Open meniscus operations are now only performed in individual cases and in cases of severe concomitant damage, e.g. bone fractures or massive further ligament injuries. If possible, the meniscus should always be preserved! Nevertheless, the applied procedure always depends on the severity of injury, possible concomitant damage and individual overall constitution.

In the best case, the torn off ends can simply be sutured again (meniscus refixation). This method is especially aimed at young and active patients, without wear-related cartilage changes. However, there is no real upper age limit.

A great advantage can be the possible complete functional restoration of the knee joint. In the ideal case, affected patients can thus regain their complete, athletic performance capability! In individual cases, however, the longer rehabilitation phase required can be regarded as problematic.

In the case of meniscus refixation, an approximately six-month sports break must be observed. This also applies to knee-straining activities in the context of professional life, e.g. tiling or gardening. Therefore some patients decide to have a partial removal of the meniscus (partial meniscectomy), despite the theoretically possible refixation.

In this procedure, the physician removes the damaged, non-recoverable meniscal tissue. This is usually followed by joint irrigation, so that any remaining fragments can also be removed. In the foreground, is a desired freedom from symptoms, especially pain.

Despite the most modern arthroscopic technique, not every meniscus can be preserved. However, total removal (meniscusectomy) carries many risks, such as knee joint arthrosis, and should be used very cautiously. For this reason, meniscus transplantation procedures have been increasingly developed in recent years.

However, long-term success is not yet 100% guaranteed, so it remains to be seen what possibilities will open up. The most frequent complication of arthroscopy is an injury to the saphenous nerve. It is a purely sensitive nerve and supplies the skin of the inner side of the lower leg.

As a result of pressure damage or knotting during arthroscopy, patients experience discomfort (tingling, numbness, etc.) in the affected area. However, in most cases these symptoms disappear after a few months without external intervention!

Unfortunately, the “rerupture rate”, i.e. the rate of a new meniscus tear after surgery, is still about 25%! Especially affected are patients in whom a restoration of the anterior cruciate ligament has taken place at the same time. A further late consequence is the increased tendency to develop knee joint arthrosis, i.e. age-related wear and tear of the cartilage surface.
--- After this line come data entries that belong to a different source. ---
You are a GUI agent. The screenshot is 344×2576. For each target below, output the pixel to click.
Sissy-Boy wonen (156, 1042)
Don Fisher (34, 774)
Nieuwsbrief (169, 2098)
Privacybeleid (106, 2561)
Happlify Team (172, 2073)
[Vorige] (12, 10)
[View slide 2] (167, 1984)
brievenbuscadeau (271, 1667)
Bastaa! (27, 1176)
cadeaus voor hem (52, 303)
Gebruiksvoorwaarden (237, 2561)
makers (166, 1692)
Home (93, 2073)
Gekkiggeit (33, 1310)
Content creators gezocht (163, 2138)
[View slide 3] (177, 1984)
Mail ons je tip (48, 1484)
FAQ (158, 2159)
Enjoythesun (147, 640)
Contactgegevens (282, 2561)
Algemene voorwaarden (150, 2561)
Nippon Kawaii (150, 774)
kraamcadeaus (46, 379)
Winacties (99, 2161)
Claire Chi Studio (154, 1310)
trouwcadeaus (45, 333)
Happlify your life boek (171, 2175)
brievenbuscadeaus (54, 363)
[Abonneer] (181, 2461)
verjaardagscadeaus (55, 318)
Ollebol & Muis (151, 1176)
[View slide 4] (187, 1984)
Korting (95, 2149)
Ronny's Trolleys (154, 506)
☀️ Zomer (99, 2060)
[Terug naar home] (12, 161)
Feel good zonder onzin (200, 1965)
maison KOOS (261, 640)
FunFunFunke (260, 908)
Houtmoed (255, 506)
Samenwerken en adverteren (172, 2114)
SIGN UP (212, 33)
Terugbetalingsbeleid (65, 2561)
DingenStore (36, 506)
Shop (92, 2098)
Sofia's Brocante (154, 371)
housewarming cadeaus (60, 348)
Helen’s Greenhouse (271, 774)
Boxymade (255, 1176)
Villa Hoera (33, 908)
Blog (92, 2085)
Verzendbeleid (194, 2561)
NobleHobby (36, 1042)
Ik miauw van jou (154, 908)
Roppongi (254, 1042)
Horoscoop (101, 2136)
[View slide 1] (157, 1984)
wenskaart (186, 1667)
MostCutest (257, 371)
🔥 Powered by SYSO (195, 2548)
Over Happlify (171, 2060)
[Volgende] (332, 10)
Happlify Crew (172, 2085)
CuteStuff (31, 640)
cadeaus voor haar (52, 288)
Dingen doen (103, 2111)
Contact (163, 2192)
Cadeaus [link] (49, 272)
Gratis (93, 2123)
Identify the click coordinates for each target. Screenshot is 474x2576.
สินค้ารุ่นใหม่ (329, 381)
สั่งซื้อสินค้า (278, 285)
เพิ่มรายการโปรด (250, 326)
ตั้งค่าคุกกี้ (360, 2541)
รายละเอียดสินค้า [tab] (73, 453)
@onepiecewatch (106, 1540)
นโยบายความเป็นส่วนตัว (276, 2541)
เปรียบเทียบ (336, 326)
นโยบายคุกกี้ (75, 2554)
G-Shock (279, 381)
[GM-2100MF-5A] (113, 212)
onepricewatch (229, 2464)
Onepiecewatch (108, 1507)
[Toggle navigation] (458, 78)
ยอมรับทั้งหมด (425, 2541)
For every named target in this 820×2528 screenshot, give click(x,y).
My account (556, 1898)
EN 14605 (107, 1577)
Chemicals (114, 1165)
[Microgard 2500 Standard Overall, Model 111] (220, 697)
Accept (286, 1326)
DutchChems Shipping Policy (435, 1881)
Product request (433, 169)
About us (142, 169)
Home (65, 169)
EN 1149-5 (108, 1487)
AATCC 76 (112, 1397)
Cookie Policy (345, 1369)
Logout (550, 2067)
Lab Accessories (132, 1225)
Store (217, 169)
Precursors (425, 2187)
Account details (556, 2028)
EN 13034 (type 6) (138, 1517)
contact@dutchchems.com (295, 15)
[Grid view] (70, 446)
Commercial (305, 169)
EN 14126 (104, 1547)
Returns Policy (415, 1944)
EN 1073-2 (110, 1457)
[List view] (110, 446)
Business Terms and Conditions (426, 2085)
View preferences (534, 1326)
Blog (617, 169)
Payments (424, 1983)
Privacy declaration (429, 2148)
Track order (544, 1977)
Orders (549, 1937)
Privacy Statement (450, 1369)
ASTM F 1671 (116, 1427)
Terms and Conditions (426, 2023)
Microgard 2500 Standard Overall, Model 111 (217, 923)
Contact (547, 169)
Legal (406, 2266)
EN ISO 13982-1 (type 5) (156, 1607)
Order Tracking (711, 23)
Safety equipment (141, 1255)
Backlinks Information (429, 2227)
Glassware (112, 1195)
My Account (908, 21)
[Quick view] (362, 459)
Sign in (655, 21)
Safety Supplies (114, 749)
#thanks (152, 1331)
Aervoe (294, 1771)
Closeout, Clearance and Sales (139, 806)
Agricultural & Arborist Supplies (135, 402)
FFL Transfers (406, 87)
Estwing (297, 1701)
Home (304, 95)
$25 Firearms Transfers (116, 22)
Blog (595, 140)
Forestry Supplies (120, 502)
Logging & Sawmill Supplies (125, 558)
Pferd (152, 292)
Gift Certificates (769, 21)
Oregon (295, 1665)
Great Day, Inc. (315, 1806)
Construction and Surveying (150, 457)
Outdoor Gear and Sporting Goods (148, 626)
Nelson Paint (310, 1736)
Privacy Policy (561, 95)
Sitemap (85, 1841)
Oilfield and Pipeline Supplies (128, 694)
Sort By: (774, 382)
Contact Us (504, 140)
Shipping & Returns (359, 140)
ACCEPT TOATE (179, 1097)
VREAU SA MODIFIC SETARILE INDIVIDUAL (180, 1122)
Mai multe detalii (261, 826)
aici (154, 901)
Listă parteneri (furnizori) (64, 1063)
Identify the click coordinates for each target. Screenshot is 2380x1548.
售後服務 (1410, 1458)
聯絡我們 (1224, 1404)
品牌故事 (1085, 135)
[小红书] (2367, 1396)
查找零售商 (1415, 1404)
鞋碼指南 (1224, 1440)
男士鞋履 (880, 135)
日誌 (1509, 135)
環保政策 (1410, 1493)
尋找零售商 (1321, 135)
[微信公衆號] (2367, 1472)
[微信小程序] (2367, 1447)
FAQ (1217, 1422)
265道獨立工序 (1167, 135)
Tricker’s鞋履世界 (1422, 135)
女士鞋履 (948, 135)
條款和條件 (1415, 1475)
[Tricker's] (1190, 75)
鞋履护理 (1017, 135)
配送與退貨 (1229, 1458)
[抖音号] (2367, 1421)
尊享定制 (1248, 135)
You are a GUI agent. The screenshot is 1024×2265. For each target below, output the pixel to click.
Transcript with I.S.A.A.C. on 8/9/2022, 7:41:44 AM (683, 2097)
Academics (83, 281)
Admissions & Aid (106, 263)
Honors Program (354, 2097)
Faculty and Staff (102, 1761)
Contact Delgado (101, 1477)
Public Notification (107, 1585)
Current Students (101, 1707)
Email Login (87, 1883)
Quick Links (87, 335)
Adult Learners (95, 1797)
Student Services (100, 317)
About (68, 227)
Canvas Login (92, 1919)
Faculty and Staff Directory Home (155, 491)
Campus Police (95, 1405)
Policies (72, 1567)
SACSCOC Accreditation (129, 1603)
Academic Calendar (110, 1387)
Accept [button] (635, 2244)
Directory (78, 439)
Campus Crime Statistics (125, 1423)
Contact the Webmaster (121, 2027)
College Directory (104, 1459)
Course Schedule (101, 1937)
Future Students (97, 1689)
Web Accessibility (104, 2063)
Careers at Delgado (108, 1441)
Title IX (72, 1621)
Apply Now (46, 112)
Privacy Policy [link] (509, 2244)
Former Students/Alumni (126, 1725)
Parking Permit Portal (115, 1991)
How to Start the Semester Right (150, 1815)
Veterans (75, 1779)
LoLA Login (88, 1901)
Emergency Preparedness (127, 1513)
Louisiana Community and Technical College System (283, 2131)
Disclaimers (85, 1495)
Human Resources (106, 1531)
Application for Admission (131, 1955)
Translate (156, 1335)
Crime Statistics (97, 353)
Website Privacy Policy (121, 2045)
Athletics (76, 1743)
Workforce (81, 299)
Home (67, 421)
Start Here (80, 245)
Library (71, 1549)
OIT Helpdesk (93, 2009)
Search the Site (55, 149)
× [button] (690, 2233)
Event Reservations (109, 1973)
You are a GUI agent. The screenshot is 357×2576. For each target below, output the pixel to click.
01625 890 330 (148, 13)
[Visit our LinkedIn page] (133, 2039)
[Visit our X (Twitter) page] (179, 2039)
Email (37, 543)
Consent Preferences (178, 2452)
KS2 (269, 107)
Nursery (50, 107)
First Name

In principle, the more meniscus had to be removed, the higher the risk of developing arthrosis. But why is this so?Our menisci have a kind of “shock absorbing effect” within the knee joint. If they are absent or only partially present, the weight and load is distributed unevenly in the joint.

As a result, remaining cartilage components are overstressed, resulting in arthrosis. After the arthroscopy, the follow-up treatment follows. Depending on the extent of the operation, the knee joint must either be immobilized for some time (e.g. with crutches) or physiotherapy can be started immediately.